The fix came from a Facebook post
That’s when I came across a Facebook post from Dennis Yu about fixing your Wikidata to improve your Google Knowledge Panel. He wrote a full article on the fix as well. I implemented it, and I’m back up to a 208 confidence score. The highest I think I’ve ever been is around 250, so that’s pretty much where I was before everything fell apart. The panel itself is back too, with the overview, my age, and my social profiles. It’s still missing a little bit, but it’s in a way better place.
What Wikidata actually is
Wikidata is a giant database of entities and facts. Google and the other search engines pull from it when they build Knowledge Panels. Every entity gets its own Q number; mine is Q138557395. Every fact on an entity is stored as a subject, a property, and a value, which is what makes the whole thing machine readable.
Going through every single claim
If you don’t have an entity, you create one. I had to create mine originally, and that’s the case for a lot of the people we work with. If you do have one, you go through every statement on it and make sure each claim points to the right thing and has a reference backing it up. One example from mine: the Minnesota Dunk Squad, the dunk squad I created, is on my entity as a sports team, and the claim references the Dunk Squad website.

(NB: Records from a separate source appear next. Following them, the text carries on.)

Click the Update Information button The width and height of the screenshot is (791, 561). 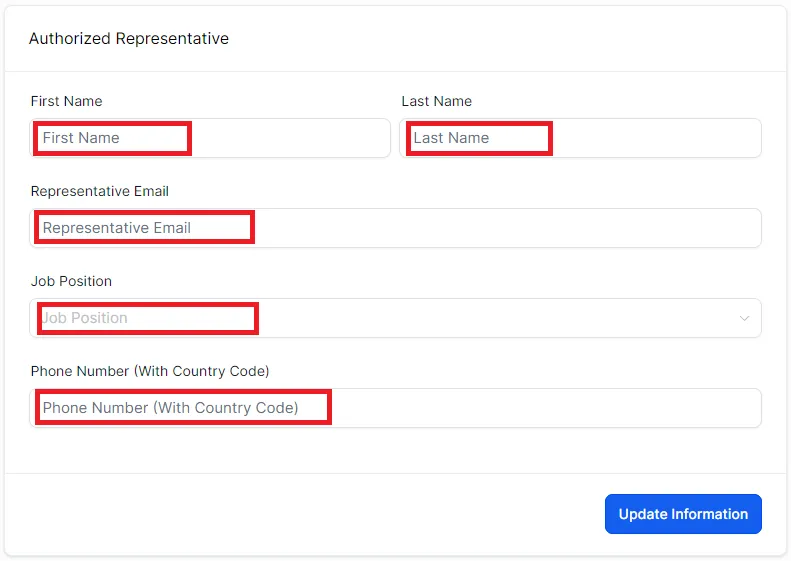[x=683, y=514]
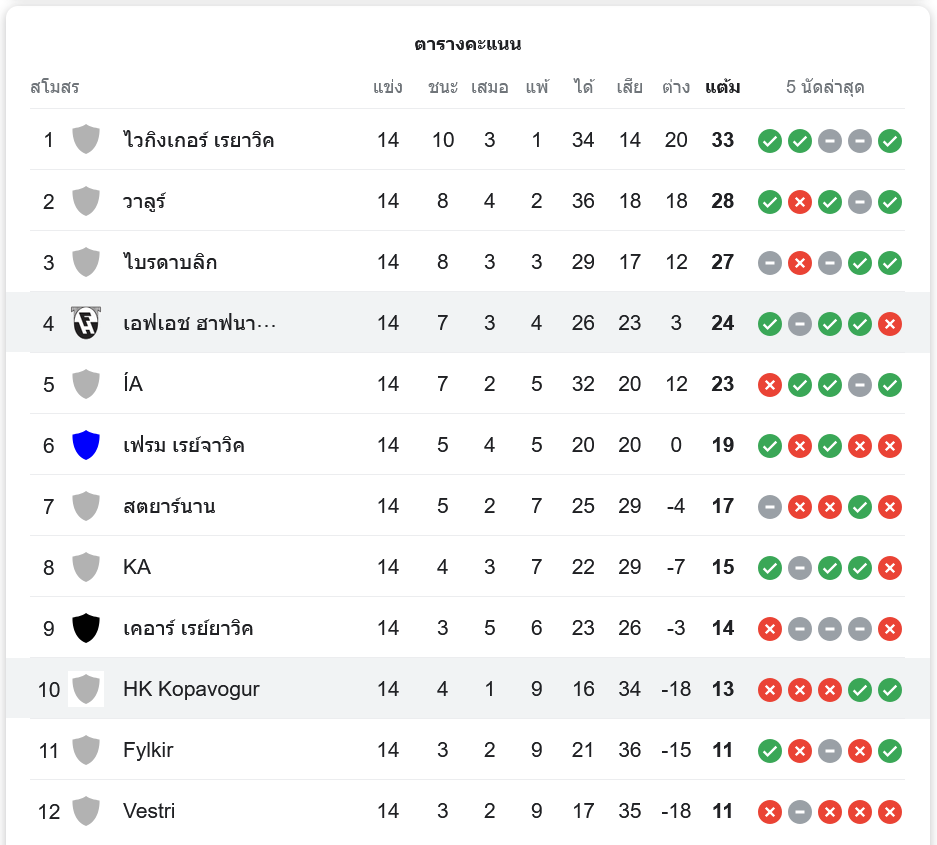937x845 pixels.
Task: Click the แข่ง matches played column header
Action: pos(387,87)
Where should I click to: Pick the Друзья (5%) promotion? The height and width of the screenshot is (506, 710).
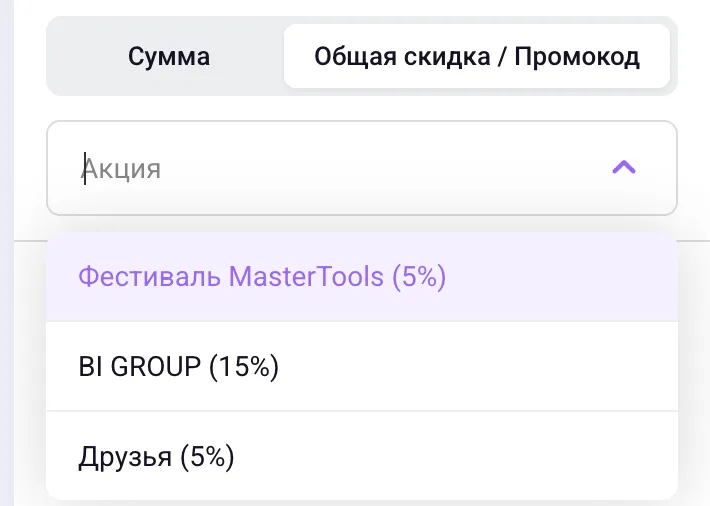(x=362, y=456)
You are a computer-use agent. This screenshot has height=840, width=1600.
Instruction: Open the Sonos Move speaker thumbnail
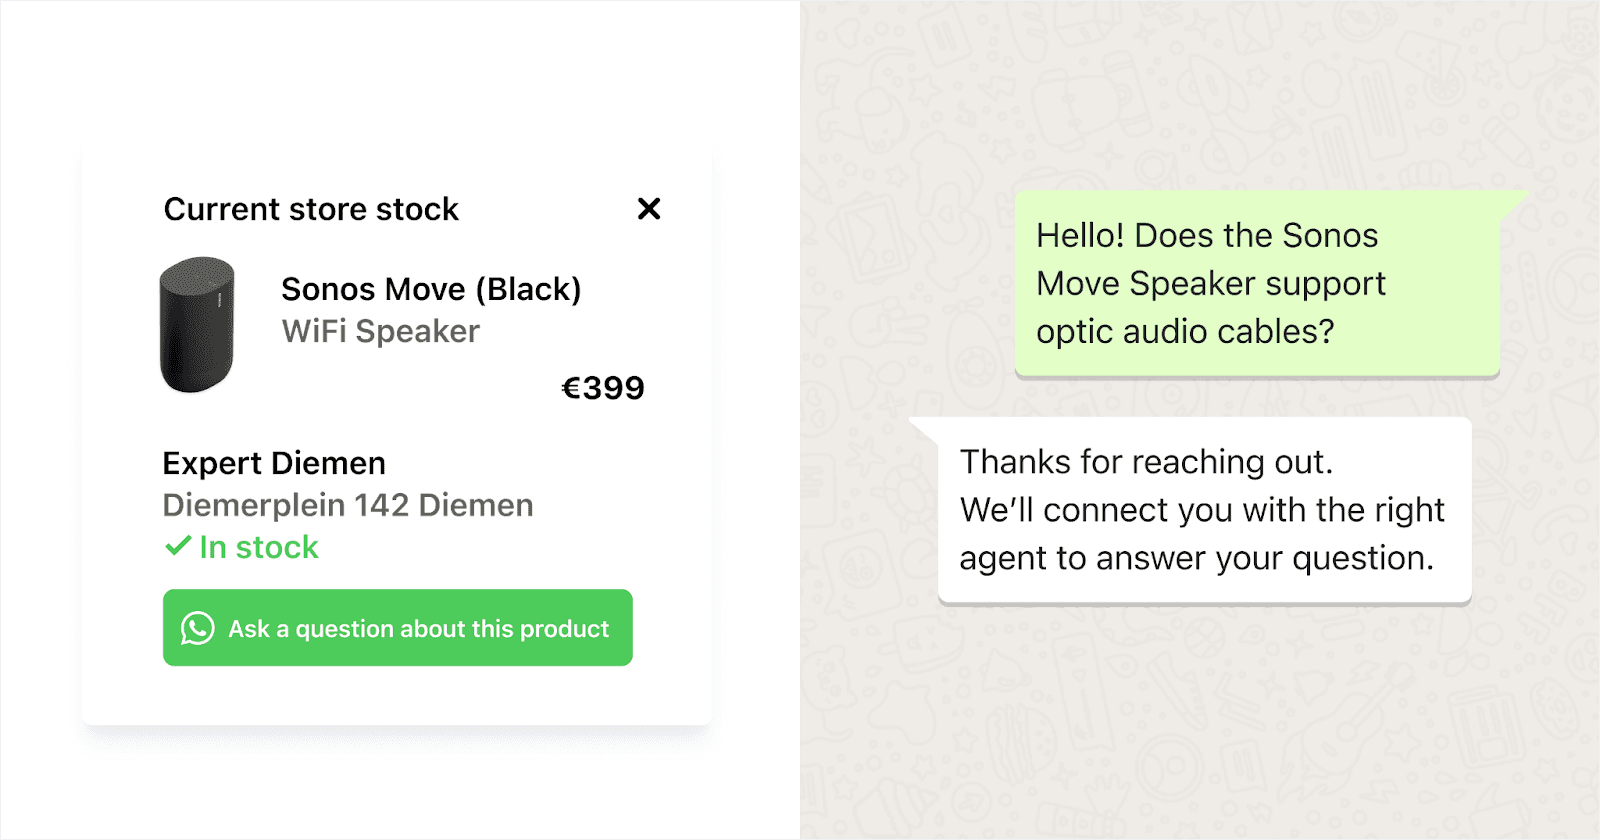coord(197,325)
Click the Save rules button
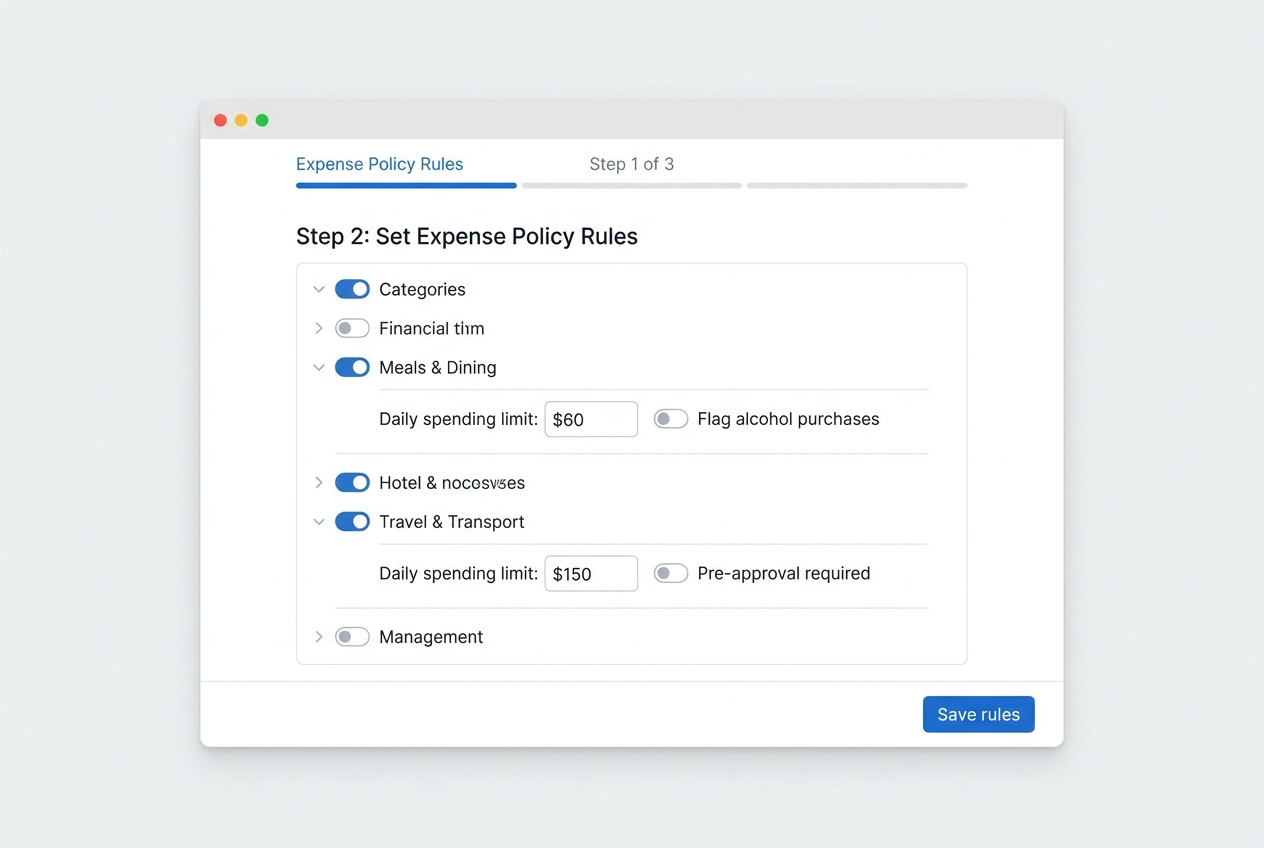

Then you fill in the missing properties. I’m a human male in the United States. My name is Dylan Haugen. My birthday is on there. My occupations are on there. I actually speak Spanish, which I don’t think I had said publicly before this video. The goal is to get every fact about you into that machine readable format, each one with a reference showing it’s real. And the cool thing is you can have Claude do essentially all of it.
Person schema ties it to your website
Once the Wikidata entity is solid, the last piece is on your own site. We added Person schema to my personal brand site with a sameAs property pointing to my Wikidata URL, my LinkedIn, my Instagram, and the rest of my profiles. Claude handled that through Rank Math on my site, and there are multiple ways to do it. The point is that Google can now see the website, the Wikidata entry, and the social profiles as one entity instead of fragments.
I didn’t change anything else, which is what makes this a clean result. The Wikidata repair and the schema are the whole difference between a 24 and a 208. We’ve implemented the same thing for a lot of our clients, giving them Wikidata and applying it as schema on their websites, and seen some very good improvements, like the builds we documented for Trenton Sandler and Brooke Lance. The full case study version of this fix is on BlitzMetrics.
Look yourself up
We built a tool called the Knowledge Graph Explorer that searches Google’s Knowledge Graph and shows you the entities on your name, with the confidence score and your KGMID, which is kind of like your Social Security number on Google. If your panel has ever disappeared, or never showed up at all, start there.
From there, you can literally hand this article, or the video above, to Claude and say: check if I have a Wikidata entity, optimize it if I do, create one if I don’t, and then apply it as schema on my site. That prompt is basically the whole fix. It’s the same reason my whole article pipeline runs through Claude now. This stuff used to take weeks of manual work, and now it doesn’t.